Michael Oliver'dan bugüne kaybedilen belki bu mu Engelli Çalışmaları'nda? O emancipatory dil bir dönüşüme uğramış mı? Marksizmin müthiş zenginliği kendini Engelli çalışmaları'nın, siyasi metinlerinin kuruluşunda bir kez daha olumlamış olduğunu hep hatırlamak gerekir.

"yeni bir kolektif kurtuluş siyasetinin terimlerini aramak yerine, yerleşik "Batılı" düzenin ilkelerini benimsemişlerdir"

*Bu bölümü birkez daha okuduğumda hatırladım. Badiou, Althusser-Foucault-Lacan çizgisininin radikal devrimici siyasetin yanında olduğunu bir hayli net vurguluyor. Özellikle Foucault'nun liberal yorumlarını reddetmek açısından önemli bir nokta, ne kadar vurgulansa az.

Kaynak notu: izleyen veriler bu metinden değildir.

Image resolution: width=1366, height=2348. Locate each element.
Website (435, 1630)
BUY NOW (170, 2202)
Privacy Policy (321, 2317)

"Etik burada (Kant'a dönüş) hem önsel bir Kötü'yü ayırt etme yeteneği hem de nihai yargı, özellikle de siyasi yarı ilkesi olarka tasarlanır. İyi, önsel olarak saptanabilen bir Kötü'ye karşı kendiliğinden müdahil olan şeydir."

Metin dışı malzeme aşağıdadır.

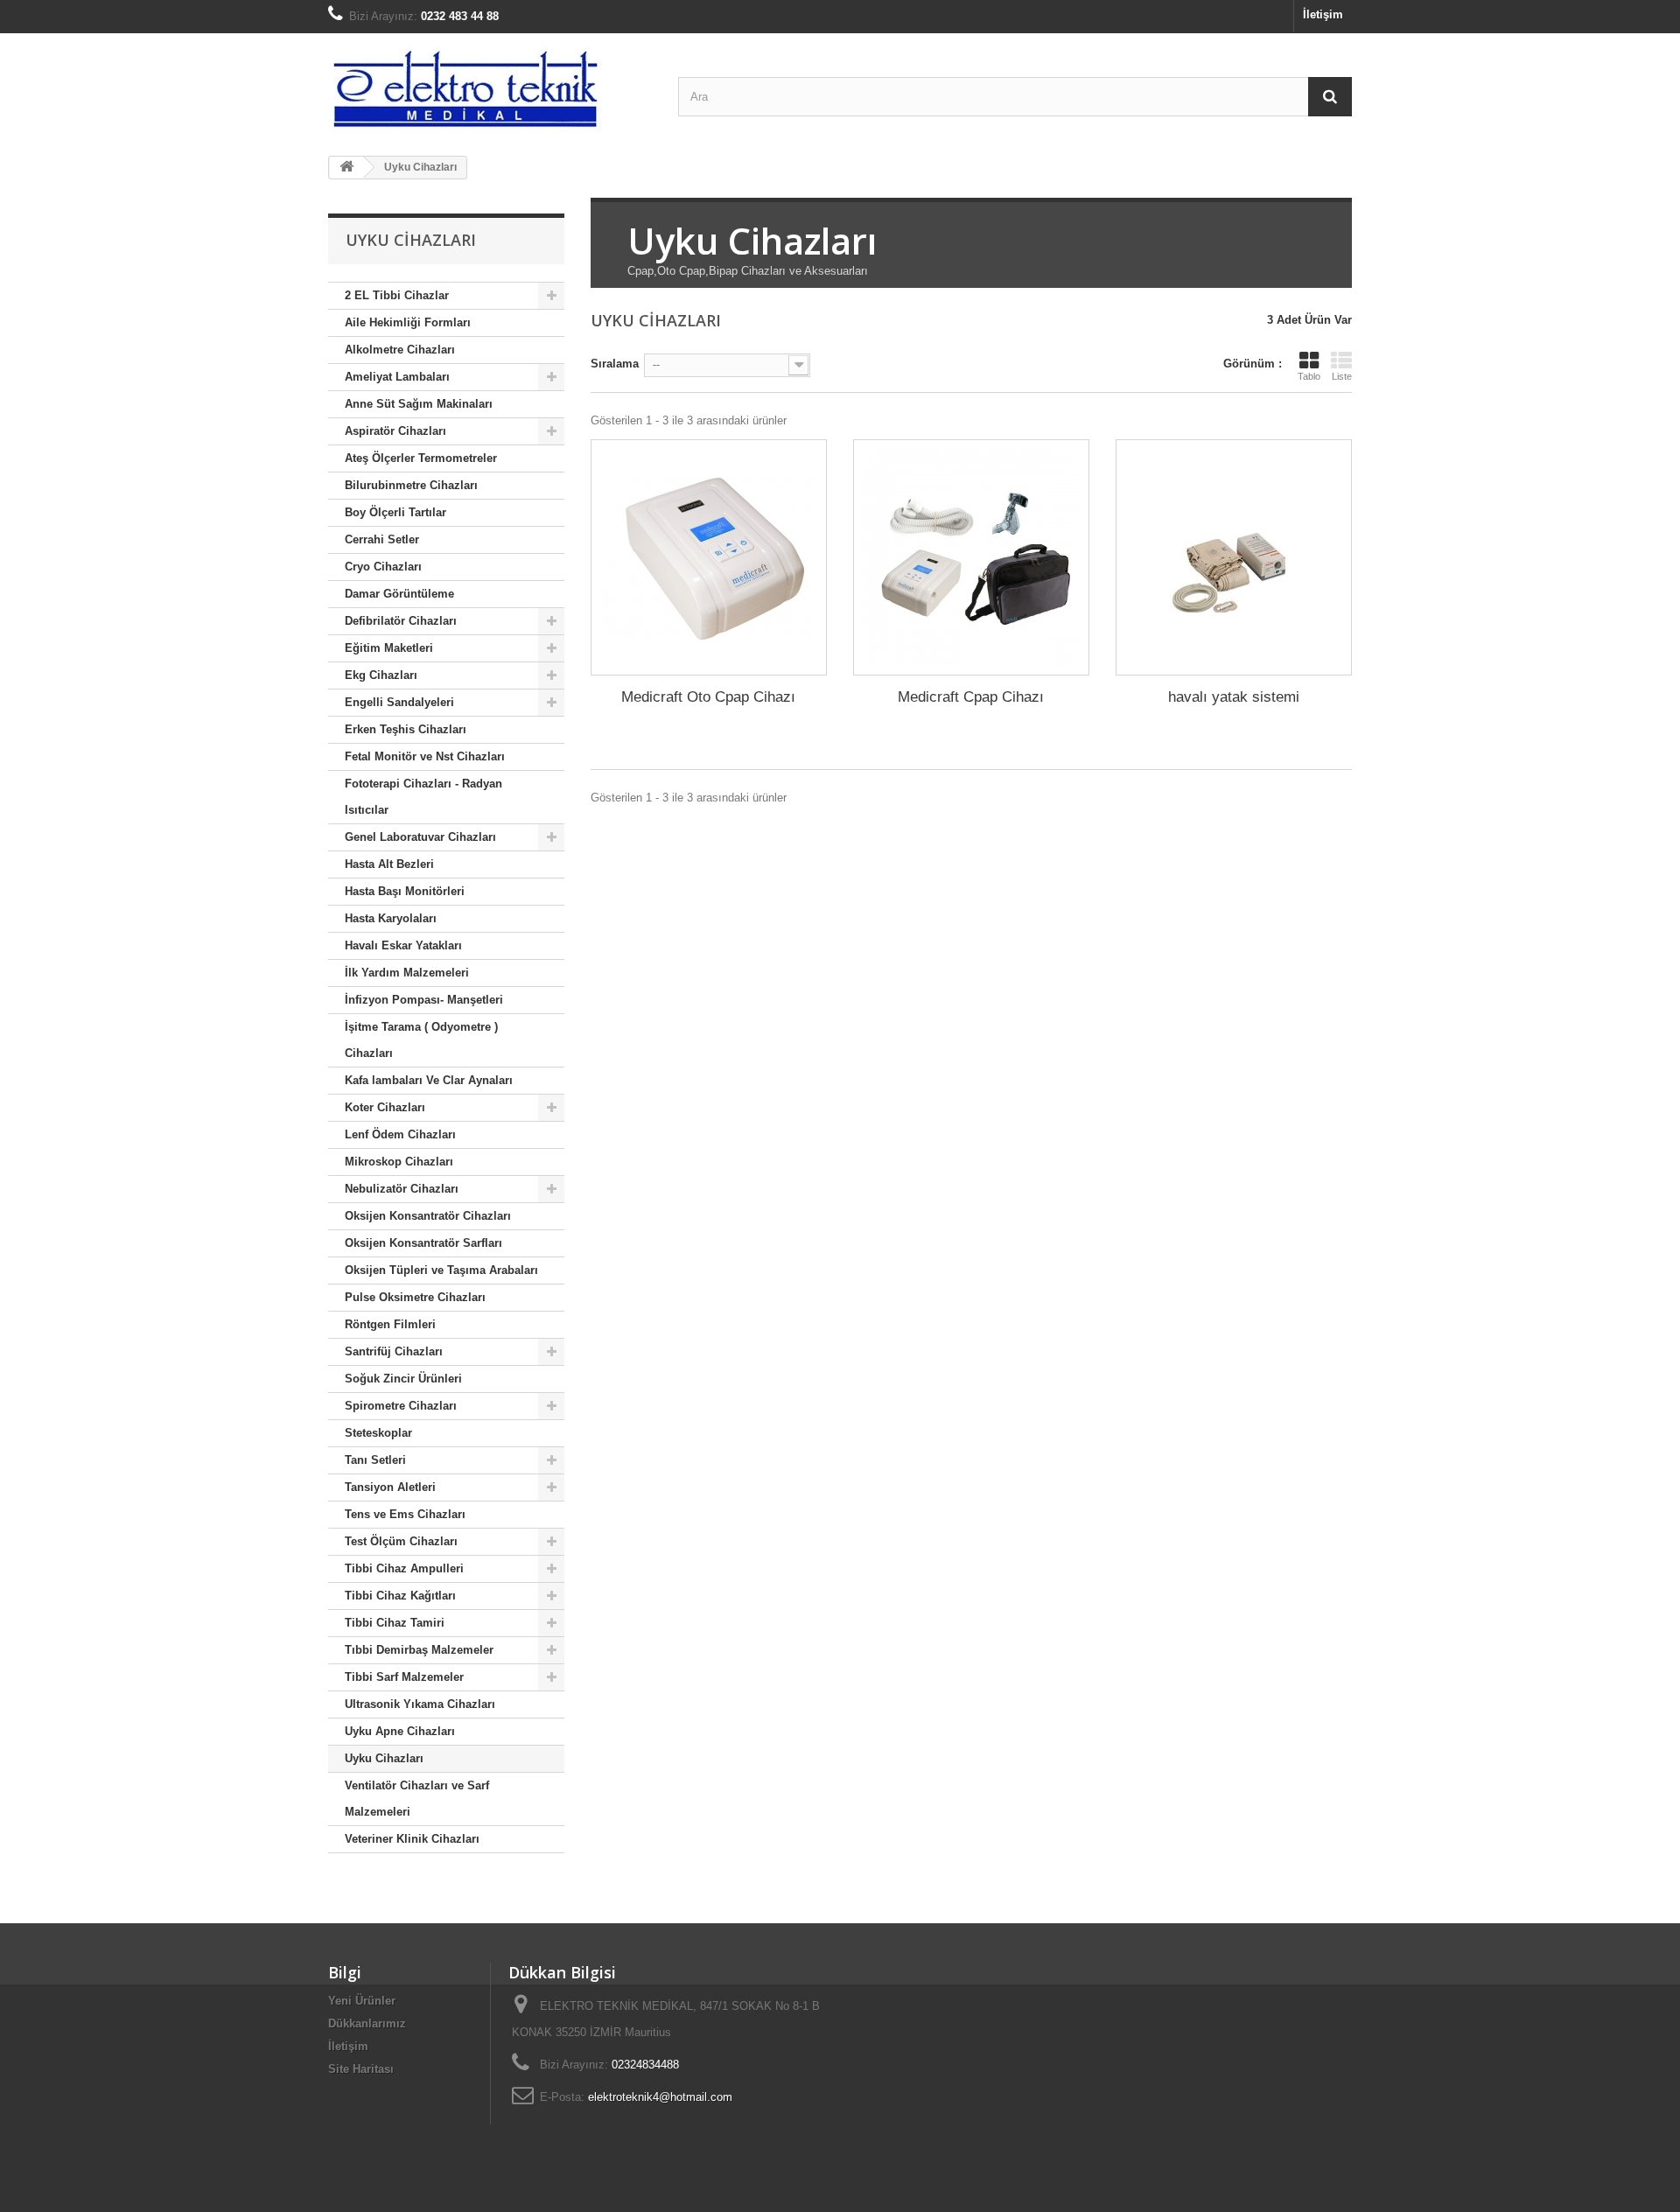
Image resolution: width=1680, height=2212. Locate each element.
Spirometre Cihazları (401, 1405)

"(Etiğin eleştirilen biçiminde), İnsan, kendini bir kurban olarak tanıma kudretine sahip varlıktır."

*Engelliliğin sosyal modelini tasarlayan ilk metinlerde, kişisel trajedi teorisi diye tanımlanan o yaklaşımın, temel düşmanlardan biri olarak alınmasıyla ne kadar yakın geliyor kulağa. Engellilik siyasallaştığı ölçüde, siyasal bir özneleşme süreci olarak tanımlandığı sürece, kendi kurbanlığından değil, toplumsal ezme-dışlama yapılarından bahseder. Kendini kurban olarak değil, "emancipatory"/kurtuluşçu bir özne olarak tasarlar.

"Cellat rolündeki insan, sefil bir insandır, ama buna, kurban rolündeki insanın da genelde daha değerli bir şey olmadığını ekleme cesaretine sahip olmamız gerekir.... Yine de bazılarının insan kaldığı ve bunu kanıtlayan tanıklıklarda bulunduğu da doğrulanmış bir gerçektir. Ama bu her zaman muazzam bir çaba harcayarak başarılır; tanıklar bu çabanın kendi içlerinde, kurban kimliğiyle örtüşmeyen bir şeyin gösterdiği neredeyse anlaşılamaz bir direnç olduğunu söylerler. Eğer İnsan'ı düşünmeye kararlıysak, onu bulacağımız yer burasıdır."

*Agamben'in The Remnants of Auschwitz'de yaptığına bir ekleme mi yoksa farklı bir okuma mı? Agamben tanığın, "mutlak tanığın" yani "Müslüman"ın sessizliği üzerinde konuştuğunu söylüyordu. Belki büyük harfli İnsan (Badiou'deki) o sessizliğin adıdıdır. Ancak bu pek Badiou'nun genel çerçevesiyle tutarlı gelmiyor bana.

"İnsan hakları varsa da, bunlar kesinlikle hayatın ölüme karşı hakları ya da sefalete karşı hayatta kalmanın hakları değildir. Ölümsüz'ün, kendi kendilerine dayanan haklarıdır ya da Sonsuz'un ıstırap ve ölüm denen olumsallığının üzerinde uygulanan haklardır. ... Her halükarda özneleşme ölümsüzdür ve insanı insan yapar. Bunun ötesinde yalnızca biyolojik bir tür, hiç de cazip sayılamayacak "tüysüz bir iki ayaklı" vardır."

"Onun İyi'yi hayal etmesini, kolektif güçlerini ona adamasını, bilinmeyen imkanları gerçekleştirmek için çabalamasını, olandan radikal bir biçimde koparak olabileceği düşünmesini yasaklamak, ona insanlığını yasaklamak demektir."